== Selected passage
Everyone recalls the fear from coronavirus era, and this website was amongst the earliest to identify the statistical pattern consistent with pandemic [versus “just the flu”], and warn about it at the start of 2020 before the global traction took hold.  Steeped in both statistical anomalies and literacy of the patterns in the Wuhan 1.0 cases, and the asymptoticly slow, government policy response was a key to it’s foretell.  Now the news media exploits the news cycle with images of patient cases among global ship travelers now, disembarked or quarantined travelers, and frighteningly high fatality rates.  Enough to create the psychological whiplash to the Covid-19 era.  But there are some critical differences and their global potential, and the statistical data so far reveal much to be learned from both viruses.



what is hantavirus?

This is primarily rodent-borne, aerosolized urine, droppings, or feces.  Unlike coronavirus, the transmission is rare between humans, and it is right now far limited to the Andes-strain.  Or from Argentina travel.
====
== Provided data
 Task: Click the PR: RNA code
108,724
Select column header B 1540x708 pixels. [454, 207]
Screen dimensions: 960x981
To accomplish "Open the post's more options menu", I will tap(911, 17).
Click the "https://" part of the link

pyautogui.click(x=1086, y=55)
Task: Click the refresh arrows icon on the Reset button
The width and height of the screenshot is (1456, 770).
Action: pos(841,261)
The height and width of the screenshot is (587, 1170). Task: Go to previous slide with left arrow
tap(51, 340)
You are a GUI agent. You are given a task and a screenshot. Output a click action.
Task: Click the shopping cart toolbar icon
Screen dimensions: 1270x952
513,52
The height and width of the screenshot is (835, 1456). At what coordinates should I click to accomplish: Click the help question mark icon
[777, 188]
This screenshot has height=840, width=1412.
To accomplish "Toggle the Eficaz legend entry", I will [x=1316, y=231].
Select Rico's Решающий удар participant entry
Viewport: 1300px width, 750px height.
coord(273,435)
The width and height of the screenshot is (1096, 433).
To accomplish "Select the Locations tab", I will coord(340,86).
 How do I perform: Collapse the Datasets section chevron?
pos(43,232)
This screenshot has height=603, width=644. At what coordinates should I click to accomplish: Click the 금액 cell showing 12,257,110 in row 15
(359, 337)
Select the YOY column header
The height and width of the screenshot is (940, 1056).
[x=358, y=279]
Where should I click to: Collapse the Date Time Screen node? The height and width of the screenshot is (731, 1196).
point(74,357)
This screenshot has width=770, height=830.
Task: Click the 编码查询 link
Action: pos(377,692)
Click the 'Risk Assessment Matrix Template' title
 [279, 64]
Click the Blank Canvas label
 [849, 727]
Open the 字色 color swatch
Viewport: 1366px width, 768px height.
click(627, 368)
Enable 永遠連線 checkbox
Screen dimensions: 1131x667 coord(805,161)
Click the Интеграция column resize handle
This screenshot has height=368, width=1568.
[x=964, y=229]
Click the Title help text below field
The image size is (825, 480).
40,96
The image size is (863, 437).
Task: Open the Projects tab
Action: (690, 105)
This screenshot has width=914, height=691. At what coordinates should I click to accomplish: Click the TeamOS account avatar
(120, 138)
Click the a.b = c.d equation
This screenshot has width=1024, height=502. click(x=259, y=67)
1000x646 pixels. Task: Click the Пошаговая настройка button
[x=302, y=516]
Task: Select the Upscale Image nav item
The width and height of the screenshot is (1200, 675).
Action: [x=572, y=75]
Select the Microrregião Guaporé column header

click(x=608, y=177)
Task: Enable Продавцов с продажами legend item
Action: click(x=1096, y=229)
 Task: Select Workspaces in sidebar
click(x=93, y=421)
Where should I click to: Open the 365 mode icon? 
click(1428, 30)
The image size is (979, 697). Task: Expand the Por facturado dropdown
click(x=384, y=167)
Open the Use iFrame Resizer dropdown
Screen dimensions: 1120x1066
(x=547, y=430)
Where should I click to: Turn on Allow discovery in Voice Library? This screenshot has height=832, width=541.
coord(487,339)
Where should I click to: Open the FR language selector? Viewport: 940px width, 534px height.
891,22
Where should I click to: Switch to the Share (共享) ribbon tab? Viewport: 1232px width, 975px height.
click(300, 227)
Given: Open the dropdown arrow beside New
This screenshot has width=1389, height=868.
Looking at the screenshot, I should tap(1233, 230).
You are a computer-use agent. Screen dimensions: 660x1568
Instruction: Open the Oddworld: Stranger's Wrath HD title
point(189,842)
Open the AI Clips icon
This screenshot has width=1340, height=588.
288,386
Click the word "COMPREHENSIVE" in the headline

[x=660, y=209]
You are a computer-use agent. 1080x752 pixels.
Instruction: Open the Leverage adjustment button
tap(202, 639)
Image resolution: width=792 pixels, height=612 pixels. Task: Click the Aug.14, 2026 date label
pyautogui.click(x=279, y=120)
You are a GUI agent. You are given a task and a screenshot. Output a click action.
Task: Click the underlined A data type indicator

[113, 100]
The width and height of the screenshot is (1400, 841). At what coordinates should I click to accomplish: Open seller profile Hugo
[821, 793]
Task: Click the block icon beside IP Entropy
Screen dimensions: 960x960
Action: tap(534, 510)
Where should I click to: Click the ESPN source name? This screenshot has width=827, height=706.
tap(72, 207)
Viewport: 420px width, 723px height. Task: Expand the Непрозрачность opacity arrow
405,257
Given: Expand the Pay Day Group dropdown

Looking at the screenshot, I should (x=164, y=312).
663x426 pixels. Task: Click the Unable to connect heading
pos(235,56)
====
- _Work instruction A_:
In the hantavirus text, what does the news coverage show that is enough to create psychological whiplash back to the Covid-19 era? Answer in one to three sentences.
- _Work instruction B_:
Answer these questions from the hantavirus text:
(i) When did the website warn about the coronavirus pattern?
(ii) What are the main ways hantavirus spreads?
(iii) Which strain is human-to-human transmission currently limited to?
- _Work instruction C_:
Please reproduce the stretch of the hantavirus text from "Everyone recalls the" through "from both viruses.".

- _Task response A_:
The news media show images of patient cases among global ship travelers, disembarked or quarantined travelers, and frighteningly high fatality rates. The text says this is enough to create psychological whiplash back to the Covid-19 era.

- _Task response B_:
(i) At the start of 2020, before the global traction took hold.
(ii) It is primarily rodent-borne, through aerosolized urine, droppings, or feces.
(iii) The Andes strain.

- _Task response C_:
Everyone recalls the fear from coronavirus era, and this website was amongst the earliest to identify the statistical pattern consistent with pandemic [versus “just the flu”], and warn about it at the start of 2020 before the global traction took hold.  Steeped in both statistical anomalies and literacy of the patterns in the Wuhan 1.0 cases, and the asymptoticly slow, government policy response was a key to it’s foretell.  Now the news media exploits the news cycle with images of patient cases among global ship travelers now, disembarked or quarantined travelers, and frighteningly high fatality rates.  Enough to create the psychological whiplash to the Covid-19 era.  But there are some critical differences and their global potential, and the statistical data so far reveal much to be learned from both viruses.